Thursday June 26 2014

That thief every man should see coming


By Mike Ssegawa

For women out there thinking of getting capital from your boyfriends or husband, I salute you. You are the reason the women’s movement lost its cause.

You meet this angelic girl with an innocent face and a body package that makes men drop their jaws. You befriend her, thinking she could make a good companion. You dine and wine in places your pocket can afford. You have been on 12 dates and she hasn’t even teased about her paying the bill. She takes that coffee for granted. “Find me at Café Pap,” Aisha often suggests. You turn up and pick the bill.

During your getting-to-know-each other sessions, you told her about your work place, the car you ordered from Japan, and told her about your plot in Mbalwa, Namugongo.

In return, she told you about her pending tuition, sick mother, rent dues, and a friend’s wedding that she will miss because she has no dress. She calls that opening up to you.

When it is not her snags, she talks about women emancipation, independence, woman of substance, and how well she wants to live her life.

So Aisha asks that you take her to your place, apparently you do not love her enough if you have not showed her your crib. But then, she forgets her lip balm in your bedroom the first day. Next time it is the wig, or her shoes. She starts dropping by without calling you.

Then, she tells you about the ugly old landlord who hates her because she “refused” him and how he wants to throw her out of the house to embarrass her because of that.

“Can we pay the landlord for a month as we sort the problem out?” you ask. She swears she never wants to see the stupid landlord again, because he even attempted to rape her. Girls, where do you get such glossy lies from?
As a man, you look for options to stop the drama. You think about getting her another house, but you settle for her spending some time with you as you resolve the impasse. (This has usually turned out into marriage).
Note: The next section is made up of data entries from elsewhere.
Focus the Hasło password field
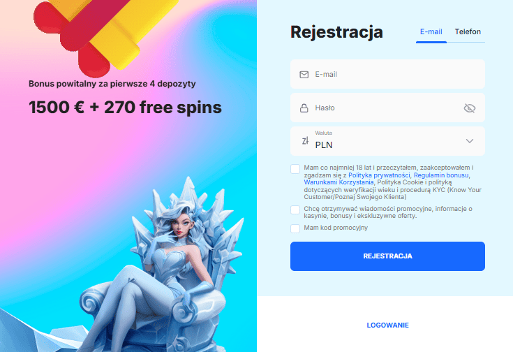513x352 pixels. (387, 108)
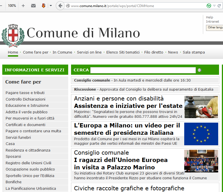Open the Pagare tasse e tributi link
Screen dimensions: 223x192
(x=25, y=93)
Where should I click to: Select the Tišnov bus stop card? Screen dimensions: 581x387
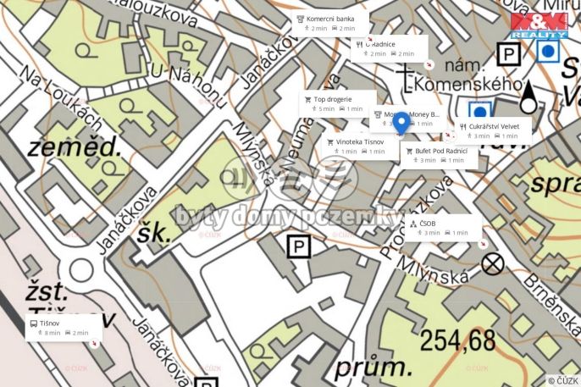pos(64,328)

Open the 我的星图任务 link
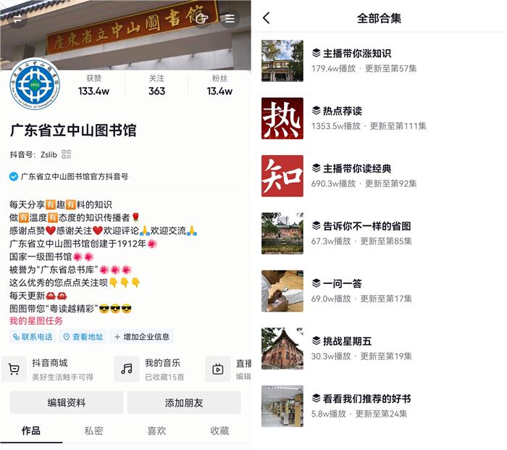[36, 321]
After Aisha moves in, you fear she would bring all her property to congest your house. Fortunately, she only comes with two bags of her belongings, explaining that her things are safe with her best friend somewhere in Ntinda. You are happy with that.

A week turns into months. Soon, a baby arrives. The “things” at the friend’s place never come – after all you have now bought everything she wants. Then one day, she picks a small fight. “Why do you return home late?” How do you prefer watching World Cup with friends and not your “wife”? Yes, she refers to herself as your wife now. Never mind that you watched the entire season of the Champions League without her, but she had just moved in.

Well, she tells you that she is fed up and wants out. You plead with her, but she does not relent. To stop the debate, you reluctantly tell her: “If you want, it is okay to go”. Again, she is more hurt that you can dare tell her to go and do not get on your knees to beg her to stay. The next morning, the fight is not on your mind, so you leave for work.

Aisha, however, calls in a Fuso truck to pack her belongings. And instead of the two bags she came with, she packs everything in the house.

In the evening when you return home with pizza because that is what your Aisha craves whenever she is in a bad mood, you instead find the door ajar. You have been robbed! She is gone! Either Aisha went with your property, or, she stole your property.

So, if she is not a thief, why go with the property? Your property!
Feminists and women rights advocates may call it something else, but a woman who packs property she found in a house, property she has no receipts for, is a thief. A thief with a well thought-out strategy!